No
último dia 19 de outubro o nosso querido Vinícius de Moraes completaria - se vivo
estivesse – 100 anos de idade.
Várias
comemorações aconteceram, de maneira justa, mas, acredito que não foram as
músicas e poemas que o poetinha nos deixou como herança mais relevante. Na
minha humilde opinião acredito que o “branco mais preto” tenha nos deixado o
espírito despojado e sábio, uma grande marca registrada do carioca.
Faço
questão abordar este ponto tendo em vista que o Vinícius quebrou o estereótipo
do “menino-burguês-da-gávea-que-se-torna-diplomata-e-só-escuta-música-clássica”.
Pelo contrário. A paixão pela história do Brasil e da cultura afro o fez
abandonar a promissora carreira da diplomacia e adentrar para vida da arte.
Pronto!
Inicia-se, então, a quebra do gelo social facultando a pessoas do seu mesmo
nicho apreciarem a música “popular”, não ficando mais adstritos a norma “culta”

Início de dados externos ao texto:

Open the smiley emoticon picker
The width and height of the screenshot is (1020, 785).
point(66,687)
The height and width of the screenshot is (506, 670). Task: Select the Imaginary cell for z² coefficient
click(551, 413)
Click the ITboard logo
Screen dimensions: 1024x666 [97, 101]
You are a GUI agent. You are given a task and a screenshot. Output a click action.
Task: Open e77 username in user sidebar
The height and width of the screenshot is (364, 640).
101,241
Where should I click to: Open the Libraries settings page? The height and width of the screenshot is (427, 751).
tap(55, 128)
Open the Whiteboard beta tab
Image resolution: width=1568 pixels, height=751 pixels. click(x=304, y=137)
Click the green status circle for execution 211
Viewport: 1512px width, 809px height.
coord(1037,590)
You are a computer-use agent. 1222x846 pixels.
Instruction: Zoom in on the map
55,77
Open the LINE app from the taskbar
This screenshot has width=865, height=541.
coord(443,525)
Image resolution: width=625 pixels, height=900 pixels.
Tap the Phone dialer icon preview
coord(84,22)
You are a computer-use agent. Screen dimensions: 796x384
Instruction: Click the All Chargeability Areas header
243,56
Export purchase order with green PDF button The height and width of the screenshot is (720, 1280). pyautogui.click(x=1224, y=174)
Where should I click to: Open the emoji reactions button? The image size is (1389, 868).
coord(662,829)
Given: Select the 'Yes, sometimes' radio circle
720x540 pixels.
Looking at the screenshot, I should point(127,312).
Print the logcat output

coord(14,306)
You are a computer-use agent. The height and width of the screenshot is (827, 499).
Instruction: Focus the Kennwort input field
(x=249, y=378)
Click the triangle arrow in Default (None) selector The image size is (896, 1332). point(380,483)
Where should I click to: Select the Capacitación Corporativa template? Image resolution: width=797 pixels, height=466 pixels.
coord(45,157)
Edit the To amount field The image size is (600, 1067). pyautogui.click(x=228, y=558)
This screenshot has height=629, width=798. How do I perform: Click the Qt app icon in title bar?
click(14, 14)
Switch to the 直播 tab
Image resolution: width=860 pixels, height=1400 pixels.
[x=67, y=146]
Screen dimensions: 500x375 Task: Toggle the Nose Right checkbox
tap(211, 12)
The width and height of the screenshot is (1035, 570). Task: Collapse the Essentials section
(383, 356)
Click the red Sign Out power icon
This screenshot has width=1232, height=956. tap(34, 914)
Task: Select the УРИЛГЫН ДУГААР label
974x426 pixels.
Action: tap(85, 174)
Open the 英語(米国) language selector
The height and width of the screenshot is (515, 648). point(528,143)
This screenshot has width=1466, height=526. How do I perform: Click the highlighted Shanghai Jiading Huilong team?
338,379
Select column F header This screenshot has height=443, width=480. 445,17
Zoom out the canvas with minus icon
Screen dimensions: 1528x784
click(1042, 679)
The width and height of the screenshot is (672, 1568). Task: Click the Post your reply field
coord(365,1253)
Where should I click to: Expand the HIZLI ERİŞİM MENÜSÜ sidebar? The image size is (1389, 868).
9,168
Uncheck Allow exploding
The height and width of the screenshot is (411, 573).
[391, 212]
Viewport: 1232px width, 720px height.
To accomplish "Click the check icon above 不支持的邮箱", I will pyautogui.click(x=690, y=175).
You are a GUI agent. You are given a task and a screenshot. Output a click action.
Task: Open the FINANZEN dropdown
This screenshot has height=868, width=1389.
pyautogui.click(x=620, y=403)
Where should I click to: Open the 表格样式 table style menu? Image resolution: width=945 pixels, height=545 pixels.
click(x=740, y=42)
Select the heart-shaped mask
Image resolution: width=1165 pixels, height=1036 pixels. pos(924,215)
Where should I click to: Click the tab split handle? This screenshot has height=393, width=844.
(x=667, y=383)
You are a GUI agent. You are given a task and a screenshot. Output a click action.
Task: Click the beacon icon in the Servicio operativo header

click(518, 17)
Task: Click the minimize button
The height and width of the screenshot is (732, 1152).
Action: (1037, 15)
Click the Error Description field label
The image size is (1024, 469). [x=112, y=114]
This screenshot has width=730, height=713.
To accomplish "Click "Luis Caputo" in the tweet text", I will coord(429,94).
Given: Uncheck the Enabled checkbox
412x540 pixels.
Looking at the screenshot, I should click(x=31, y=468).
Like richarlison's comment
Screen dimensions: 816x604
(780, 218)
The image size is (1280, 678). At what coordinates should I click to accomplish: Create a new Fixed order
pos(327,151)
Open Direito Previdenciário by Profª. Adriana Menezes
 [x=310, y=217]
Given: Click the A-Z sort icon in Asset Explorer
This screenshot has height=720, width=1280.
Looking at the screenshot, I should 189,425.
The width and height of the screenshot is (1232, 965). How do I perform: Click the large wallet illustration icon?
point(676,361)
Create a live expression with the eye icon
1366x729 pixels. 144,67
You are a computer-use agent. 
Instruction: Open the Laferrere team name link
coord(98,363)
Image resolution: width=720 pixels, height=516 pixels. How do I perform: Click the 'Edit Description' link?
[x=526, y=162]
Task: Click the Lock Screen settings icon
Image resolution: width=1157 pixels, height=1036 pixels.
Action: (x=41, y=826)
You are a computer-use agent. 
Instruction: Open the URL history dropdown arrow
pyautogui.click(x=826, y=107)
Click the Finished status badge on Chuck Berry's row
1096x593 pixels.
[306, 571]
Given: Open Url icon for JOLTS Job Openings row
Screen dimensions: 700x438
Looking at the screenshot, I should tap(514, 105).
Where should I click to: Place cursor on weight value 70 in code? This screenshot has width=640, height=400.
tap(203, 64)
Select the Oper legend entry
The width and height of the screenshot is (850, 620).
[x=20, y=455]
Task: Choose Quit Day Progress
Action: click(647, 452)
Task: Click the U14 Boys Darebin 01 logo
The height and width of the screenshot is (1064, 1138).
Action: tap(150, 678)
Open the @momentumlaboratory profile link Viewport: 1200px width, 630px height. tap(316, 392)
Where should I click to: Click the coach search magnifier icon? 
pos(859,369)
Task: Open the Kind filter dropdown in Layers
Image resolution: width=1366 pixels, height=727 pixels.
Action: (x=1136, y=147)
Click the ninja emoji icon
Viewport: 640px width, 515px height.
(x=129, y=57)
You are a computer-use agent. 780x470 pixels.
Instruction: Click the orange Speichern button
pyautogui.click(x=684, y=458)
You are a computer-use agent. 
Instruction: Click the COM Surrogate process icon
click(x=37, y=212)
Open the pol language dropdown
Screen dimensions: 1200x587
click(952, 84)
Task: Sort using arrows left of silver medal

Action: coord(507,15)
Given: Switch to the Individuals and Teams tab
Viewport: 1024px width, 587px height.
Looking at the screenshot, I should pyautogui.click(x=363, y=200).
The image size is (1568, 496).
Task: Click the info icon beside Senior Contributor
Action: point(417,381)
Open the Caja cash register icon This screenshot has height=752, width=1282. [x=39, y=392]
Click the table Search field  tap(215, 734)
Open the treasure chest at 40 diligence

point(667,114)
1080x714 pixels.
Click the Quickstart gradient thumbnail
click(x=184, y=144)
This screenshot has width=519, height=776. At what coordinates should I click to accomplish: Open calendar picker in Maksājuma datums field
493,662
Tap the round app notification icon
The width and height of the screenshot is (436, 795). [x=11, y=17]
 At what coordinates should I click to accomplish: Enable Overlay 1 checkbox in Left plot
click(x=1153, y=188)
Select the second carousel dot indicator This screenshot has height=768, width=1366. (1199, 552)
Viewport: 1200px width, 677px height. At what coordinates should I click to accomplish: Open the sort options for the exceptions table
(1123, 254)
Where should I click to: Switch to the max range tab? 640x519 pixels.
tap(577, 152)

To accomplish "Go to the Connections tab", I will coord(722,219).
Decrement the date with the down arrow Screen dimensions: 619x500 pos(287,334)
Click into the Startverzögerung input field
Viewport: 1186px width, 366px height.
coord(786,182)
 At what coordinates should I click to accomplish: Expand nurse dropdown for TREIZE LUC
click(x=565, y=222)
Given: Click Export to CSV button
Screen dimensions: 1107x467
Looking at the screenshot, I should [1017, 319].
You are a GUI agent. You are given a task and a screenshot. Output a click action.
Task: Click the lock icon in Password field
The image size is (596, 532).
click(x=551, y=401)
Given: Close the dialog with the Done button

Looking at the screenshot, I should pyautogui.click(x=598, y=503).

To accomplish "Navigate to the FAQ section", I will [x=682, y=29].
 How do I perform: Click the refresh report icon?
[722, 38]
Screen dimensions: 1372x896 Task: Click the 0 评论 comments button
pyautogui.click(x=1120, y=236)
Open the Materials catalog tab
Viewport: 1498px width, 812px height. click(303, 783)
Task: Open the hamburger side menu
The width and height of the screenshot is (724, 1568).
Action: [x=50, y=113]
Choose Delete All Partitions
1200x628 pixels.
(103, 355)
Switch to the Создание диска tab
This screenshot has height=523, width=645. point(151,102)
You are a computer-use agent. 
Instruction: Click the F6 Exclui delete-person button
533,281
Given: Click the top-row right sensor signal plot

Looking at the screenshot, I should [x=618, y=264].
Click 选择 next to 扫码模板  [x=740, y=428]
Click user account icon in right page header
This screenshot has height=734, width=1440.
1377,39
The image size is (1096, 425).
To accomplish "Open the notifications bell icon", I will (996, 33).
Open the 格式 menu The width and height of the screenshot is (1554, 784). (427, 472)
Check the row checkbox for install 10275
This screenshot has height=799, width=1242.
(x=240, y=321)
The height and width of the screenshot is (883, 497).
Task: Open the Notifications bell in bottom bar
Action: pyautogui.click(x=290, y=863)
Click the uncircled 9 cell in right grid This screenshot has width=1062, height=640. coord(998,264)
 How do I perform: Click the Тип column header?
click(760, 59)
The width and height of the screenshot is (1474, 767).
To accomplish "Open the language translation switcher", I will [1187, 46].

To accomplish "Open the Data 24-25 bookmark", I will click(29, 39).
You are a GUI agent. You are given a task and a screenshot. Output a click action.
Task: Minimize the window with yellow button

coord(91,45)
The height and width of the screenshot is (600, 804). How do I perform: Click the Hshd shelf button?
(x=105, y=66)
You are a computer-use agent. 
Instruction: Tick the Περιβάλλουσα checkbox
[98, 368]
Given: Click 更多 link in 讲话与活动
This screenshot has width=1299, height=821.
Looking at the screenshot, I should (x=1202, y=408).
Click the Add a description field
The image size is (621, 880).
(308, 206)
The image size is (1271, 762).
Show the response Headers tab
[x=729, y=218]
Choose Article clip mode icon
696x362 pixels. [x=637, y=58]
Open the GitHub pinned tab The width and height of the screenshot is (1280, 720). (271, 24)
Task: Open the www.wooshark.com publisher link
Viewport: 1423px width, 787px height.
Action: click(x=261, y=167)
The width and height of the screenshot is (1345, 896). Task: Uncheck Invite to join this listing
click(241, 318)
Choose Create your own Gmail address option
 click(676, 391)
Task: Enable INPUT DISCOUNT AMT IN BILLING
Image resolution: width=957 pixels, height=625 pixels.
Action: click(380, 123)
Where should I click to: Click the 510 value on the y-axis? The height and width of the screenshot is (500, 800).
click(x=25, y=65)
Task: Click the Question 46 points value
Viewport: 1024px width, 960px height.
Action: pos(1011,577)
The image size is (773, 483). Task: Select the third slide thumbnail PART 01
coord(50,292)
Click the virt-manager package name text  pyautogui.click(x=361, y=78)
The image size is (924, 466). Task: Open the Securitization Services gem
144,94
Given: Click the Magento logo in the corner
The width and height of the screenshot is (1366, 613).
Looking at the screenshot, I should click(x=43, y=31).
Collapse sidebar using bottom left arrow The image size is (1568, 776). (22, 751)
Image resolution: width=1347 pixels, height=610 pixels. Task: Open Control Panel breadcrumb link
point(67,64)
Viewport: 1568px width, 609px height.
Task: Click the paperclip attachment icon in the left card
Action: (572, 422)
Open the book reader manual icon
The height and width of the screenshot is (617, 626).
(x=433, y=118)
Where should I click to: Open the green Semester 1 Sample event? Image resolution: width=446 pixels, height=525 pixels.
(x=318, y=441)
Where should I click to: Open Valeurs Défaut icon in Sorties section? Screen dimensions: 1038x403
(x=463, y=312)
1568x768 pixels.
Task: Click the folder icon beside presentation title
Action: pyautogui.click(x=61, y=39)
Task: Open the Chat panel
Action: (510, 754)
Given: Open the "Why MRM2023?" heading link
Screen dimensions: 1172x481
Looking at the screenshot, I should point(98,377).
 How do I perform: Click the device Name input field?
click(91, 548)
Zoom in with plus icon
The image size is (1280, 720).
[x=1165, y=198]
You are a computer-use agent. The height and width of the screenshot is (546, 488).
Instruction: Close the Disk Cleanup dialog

daquela época. Além disso, Vinícius demonstrou que pessoas “estudadas” podem
ter papos descontraídos – sem culpa - sobre futebol, mulher, religião etc.
Assim,
tendo em vista essa quebra de paradigmas, começamos a entender melhor o
espírito sério-despojado que o carioca faz questão de ostentar – inclusive –
quando sai do RJ. Tudo bem que a admiração pelo carioca também englobam fatores
políticos e midiáticos. Mas o Vinícius foi o marco teórico de que o carioca
consegue, naturalmente, agir de maneira híbrida com as questões cotidianas,
inclusive no trabalho (http://www1.folha.uol.com.br/folha/dinheiro/ult91u104694.shtml).
Enfim,
como admirador da arte e da antropologia, gostaria de deixar registrado por
aqui o meu agradecimento pela sua existência e ter deixado o seu recado por
meio do seu lirismo tão popular e sem barreiras sociais.
“Existiria verdade, verdade que ninguém vê,
se todos fossem no mundo iguais a você.”